Aflasafe : le Sénégal teste une solution biologique sur 20 000 hectares d’arachide

À Taïba Niassène, Elaji Niass a perdu sa sœur, sa belle-sœur et plusieurs voisins après l’apparition de symptômes similaires : jaunissement de la peau, gonflement du ventre et décès rapide. Dans le Bassin arachidier, l’aflatoxine est mise en cause. Cette toxine provient d’un champignon qui atteint les récoltes d’arachide, cultivées sur 40 % des terres agricoles du Sénégal.

« Les arachides, c’est notre vie », témoigne Niass, qui dit ne plus pouvoir ignorer l’ampleur de la maladie. D’après des estimations de l’Union africaine rapportées par Bloomberg, la contamination serait associée à plus de 4 000 cas de cancer du foie chaque année au Sénégal. Le Centre international de recherche sur le cancer lui attribue jusqu’à un quart des cancers du foie diagnostiqués en Afrique de l’Ouest.

Le problème ne concerne pas uniquement l’arachide. Une étude menée entre mai et juin 2026 dans les régions de Dakar, Thiès et Kaolack a relevé que 22,6 % de 200 échantillons de riz et de mil dépassaient les normes sanitaires. Seneplus a rapporté que les prélèvements non conformes provenaient presque tous de Dakar, notamment des marchés de Môle 10 et Petersen.

Sur le plan commercial, la Banque mondiale estime à 325 millions de dollars par an le manque à gagner du Sénégal à l’export. Le pays, autrefois premier fournisseur européen d’arachides pendant la période coloniale, n’envoie désormais plus aucune tonne vers l’Europe. La quasi-totalité de sa production est destinée à la Chine.

Face à cette situation, Amadou Lamine Senghor, phytopathologiste au ministère de l’Agriculture et fils de producteur, a consacré plus d’une décennie à la mise au point d’une réponse biologique. En s’appuyant sur des recherches américaines et avec l’Institut international d’agriculture tropicale, il a sélectionné des champignons locaux sans danger capables de bloquer les souches toxiques.

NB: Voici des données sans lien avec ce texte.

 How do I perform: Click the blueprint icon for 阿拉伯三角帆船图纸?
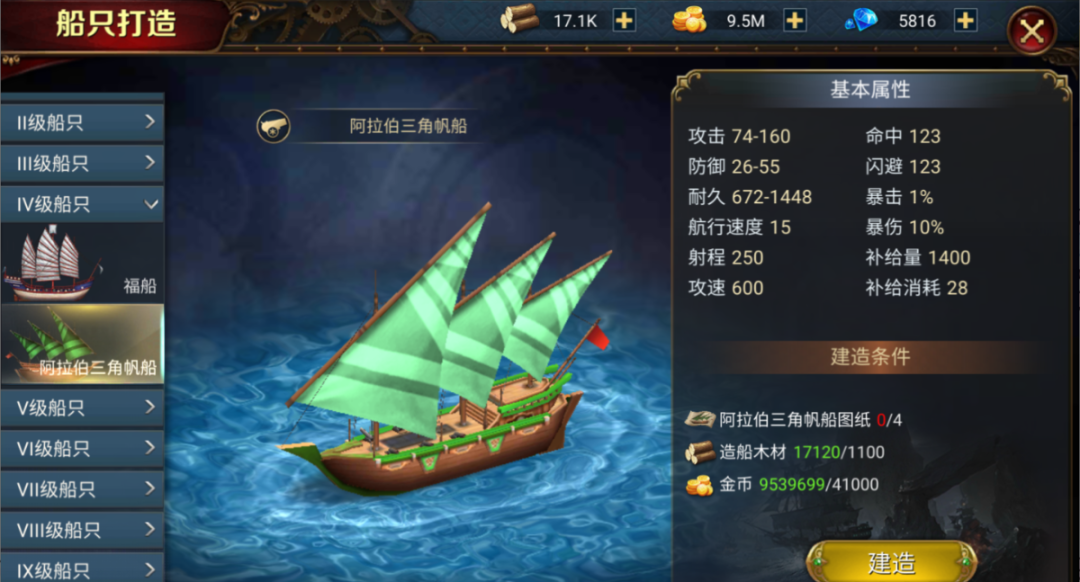tap(700, 419)
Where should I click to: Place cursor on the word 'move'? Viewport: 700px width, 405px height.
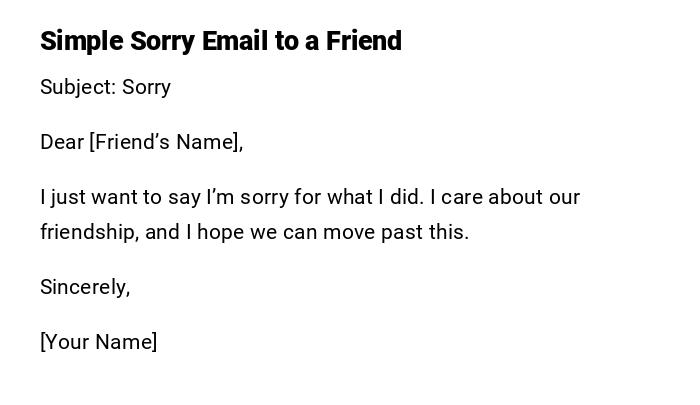click(x=349, y=232)
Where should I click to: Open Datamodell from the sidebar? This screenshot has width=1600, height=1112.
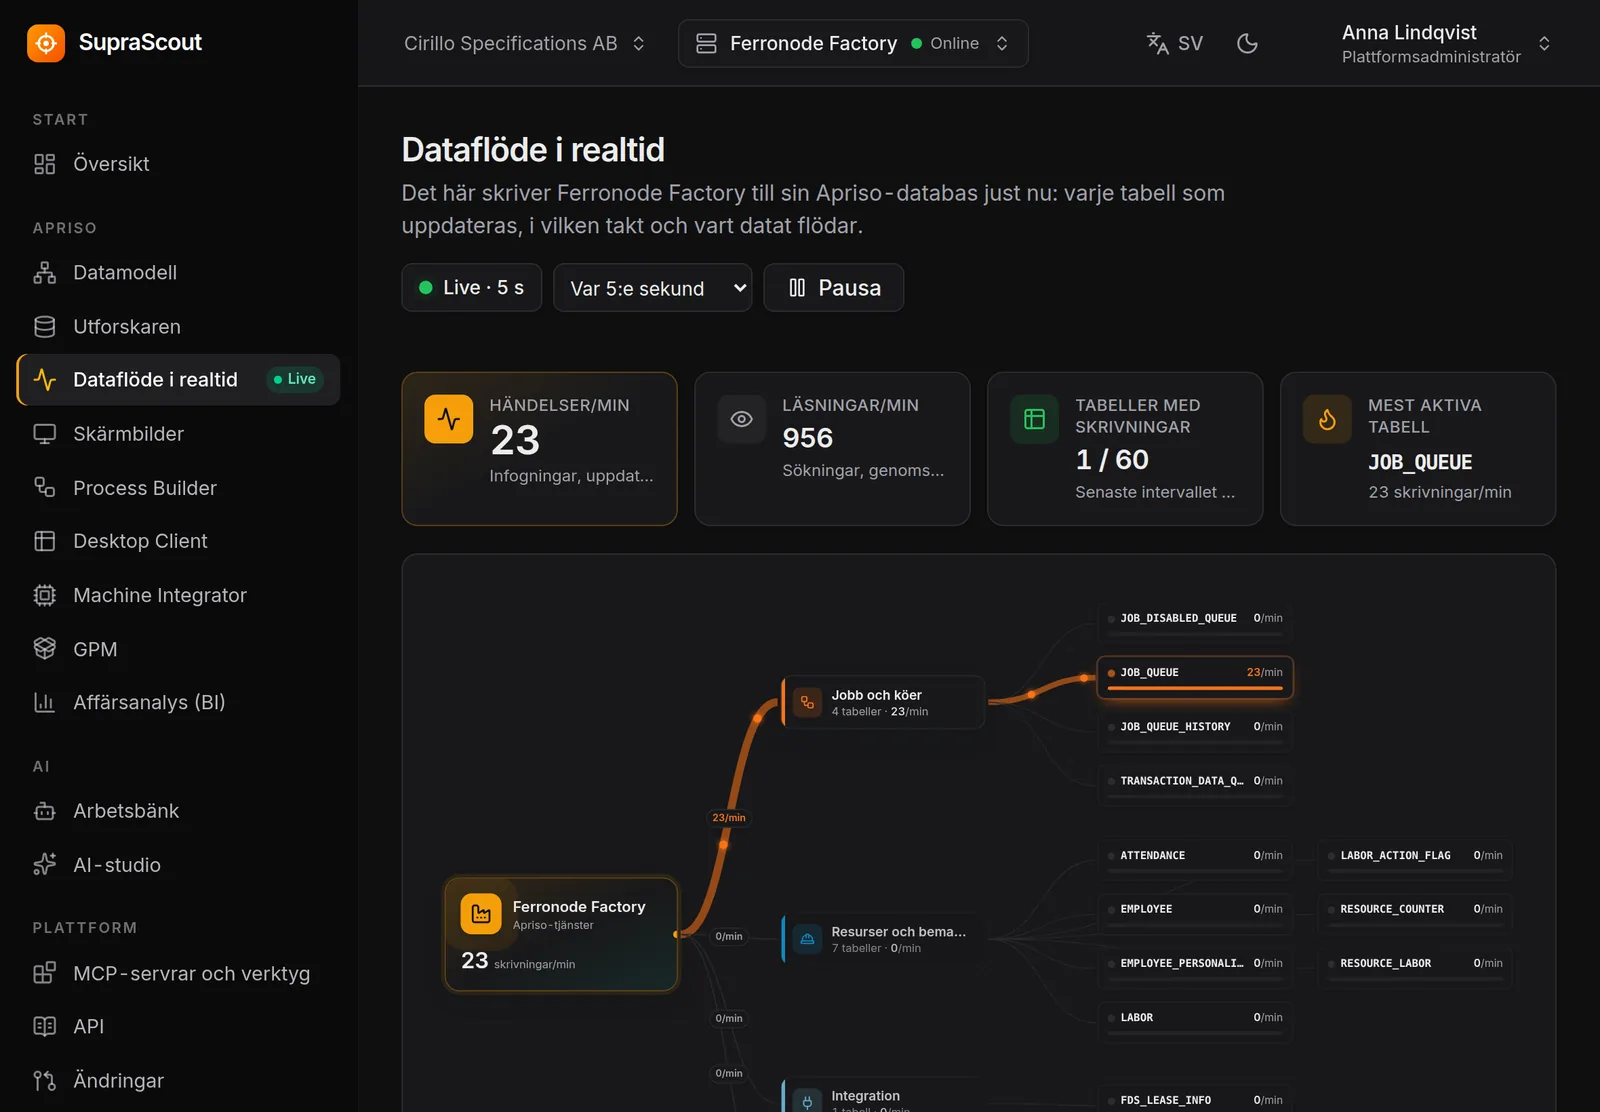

Validé par les autorités sénégalaises en 2016, le produit a ensuite été commercialisé sous le nom d’Aflasafe. Aflasafe contre les aflatoxines est aujourd’hui testé par l’État sur environ 20 000 hectares. L’adoption reste toutefois difficile pour des producteurs qui doivent investir contre une menace invisible. « Un fusil ne sert à rien si personne ne le tient », résume Senghor.

À l’hôpital de Kaolack, le docteur Bamba Cissé affirme n’avoir vu aucun patient survivre à ce cancer depuis 2019, en raison notamment de l’accès limité aux traitements dans un pays où le salaire annuel moyen avoisine 2 700 dollars. Des acteurs de la filière espèrent néanmoins réintroduire l’arachide sénégalaise sur le marché européen dès cette année.

Elaji Niass cultive désormais ses arachides avec Aflasafe pour fournir une récolte saine à sa famille.